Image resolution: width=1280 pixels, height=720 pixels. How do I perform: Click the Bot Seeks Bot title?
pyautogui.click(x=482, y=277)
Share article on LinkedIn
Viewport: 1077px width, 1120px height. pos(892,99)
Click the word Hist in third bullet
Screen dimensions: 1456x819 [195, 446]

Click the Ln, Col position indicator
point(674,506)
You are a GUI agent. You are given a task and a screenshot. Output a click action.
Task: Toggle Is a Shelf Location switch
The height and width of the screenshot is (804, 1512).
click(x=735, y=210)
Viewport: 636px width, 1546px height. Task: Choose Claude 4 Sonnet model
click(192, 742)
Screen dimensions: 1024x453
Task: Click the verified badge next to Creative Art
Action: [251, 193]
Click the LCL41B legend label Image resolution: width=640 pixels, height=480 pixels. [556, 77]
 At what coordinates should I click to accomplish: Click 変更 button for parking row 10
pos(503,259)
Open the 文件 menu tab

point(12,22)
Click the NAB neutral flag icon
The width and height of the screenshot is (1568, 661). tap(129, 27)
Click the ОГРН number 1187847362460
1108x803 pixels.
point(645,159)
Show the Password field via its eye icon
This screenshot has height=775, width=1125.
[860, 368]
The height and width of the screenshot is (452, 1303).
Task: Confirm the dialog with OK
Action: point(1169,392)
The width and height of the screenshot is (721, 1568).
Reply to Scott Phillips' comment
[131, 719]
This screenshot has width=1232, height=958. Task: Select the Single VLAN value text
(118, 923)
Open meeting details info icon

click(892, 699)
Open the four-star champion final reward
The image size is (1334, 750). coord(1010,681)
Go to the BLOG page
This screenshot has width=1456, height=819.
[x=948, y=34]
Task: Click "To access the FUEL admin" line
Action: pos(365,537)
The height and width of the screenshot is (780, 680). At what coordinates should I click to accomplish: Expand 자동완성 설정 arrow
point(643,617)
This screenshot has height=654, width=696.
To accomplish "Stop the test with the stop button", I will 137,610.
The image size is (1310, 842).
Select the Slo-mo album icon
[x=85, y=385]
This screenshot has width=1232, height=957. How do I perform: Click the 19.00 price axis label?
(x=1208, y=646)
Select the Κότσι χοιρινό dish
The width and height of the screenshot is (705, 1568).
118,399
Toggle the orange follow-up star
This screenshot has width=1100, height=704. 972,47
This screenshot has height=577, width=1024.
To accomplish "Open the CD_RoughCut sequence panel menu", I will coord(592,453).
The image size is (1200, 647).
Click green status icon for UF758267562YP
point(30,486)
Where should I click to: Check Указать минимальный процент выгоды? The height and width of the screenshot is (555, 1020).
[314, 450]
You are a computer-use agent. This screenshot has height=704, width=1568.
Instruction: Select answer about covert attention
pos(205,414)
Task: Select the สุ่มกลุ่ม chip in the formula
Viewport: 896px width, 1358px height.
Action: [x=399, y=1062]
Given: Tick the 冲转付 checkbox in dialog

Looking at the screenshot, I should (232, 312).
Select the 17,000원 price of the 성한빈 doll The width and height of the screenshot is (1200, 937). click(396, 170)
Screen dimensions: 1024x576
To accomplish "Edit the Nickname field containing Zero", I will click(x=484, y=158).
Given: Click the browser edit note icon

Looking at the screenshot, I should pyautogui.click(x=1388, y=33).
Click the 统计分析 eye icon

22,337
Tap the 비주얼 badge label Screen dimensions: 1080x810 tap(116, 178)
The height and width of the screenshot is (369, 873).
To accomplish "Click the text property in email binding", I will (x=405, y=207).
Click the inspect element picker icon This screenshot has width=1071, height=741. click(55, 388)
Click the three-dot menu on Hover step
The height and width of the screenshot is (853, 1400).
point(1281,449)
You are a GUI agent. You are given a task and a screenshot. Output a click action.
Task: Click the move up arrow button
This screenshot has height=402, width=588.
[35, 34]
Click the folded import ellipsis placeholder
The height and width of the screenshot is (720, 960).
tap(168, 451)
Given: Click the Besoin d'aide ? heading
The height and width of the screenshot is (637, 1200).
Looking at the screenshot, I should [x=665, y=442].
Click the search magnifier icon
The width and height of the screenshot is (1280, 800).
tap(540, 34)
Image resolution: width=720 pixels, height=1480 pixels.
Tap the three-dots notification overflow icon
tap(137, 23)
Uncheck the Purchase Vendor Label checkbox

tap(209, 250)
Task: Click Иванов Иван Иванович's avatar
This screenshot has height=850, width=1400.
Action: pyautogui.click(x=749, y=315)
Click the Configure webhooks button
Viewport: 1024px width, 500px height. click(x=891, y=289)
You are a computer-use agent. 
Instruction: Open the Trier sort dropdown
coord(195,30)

Problem to work on —
The expected output is the exact run of lines from the start of the entries through the line with "Task: Toggle Is a Shelf Location switch", inclusive.

Answer space —
Image resolution: width=1280 pixels, height=720 pixels. How do I perform: Click the Bot Seeks Bot title?
pyautogui.click(x=482, y=277)
Share article on LinkedIn
Viewport: 1077px width, 1120px height. pos(892,99)
Click the word Hist in third bullet
Screen dimensions: 1456x819 [195, 446]

Click the Ln, Col position indicator
point(674,506)
You are a GUI agent. You are given a task and a screenshot. Output a click action.
Task: Toggle Is a Shelf Location switch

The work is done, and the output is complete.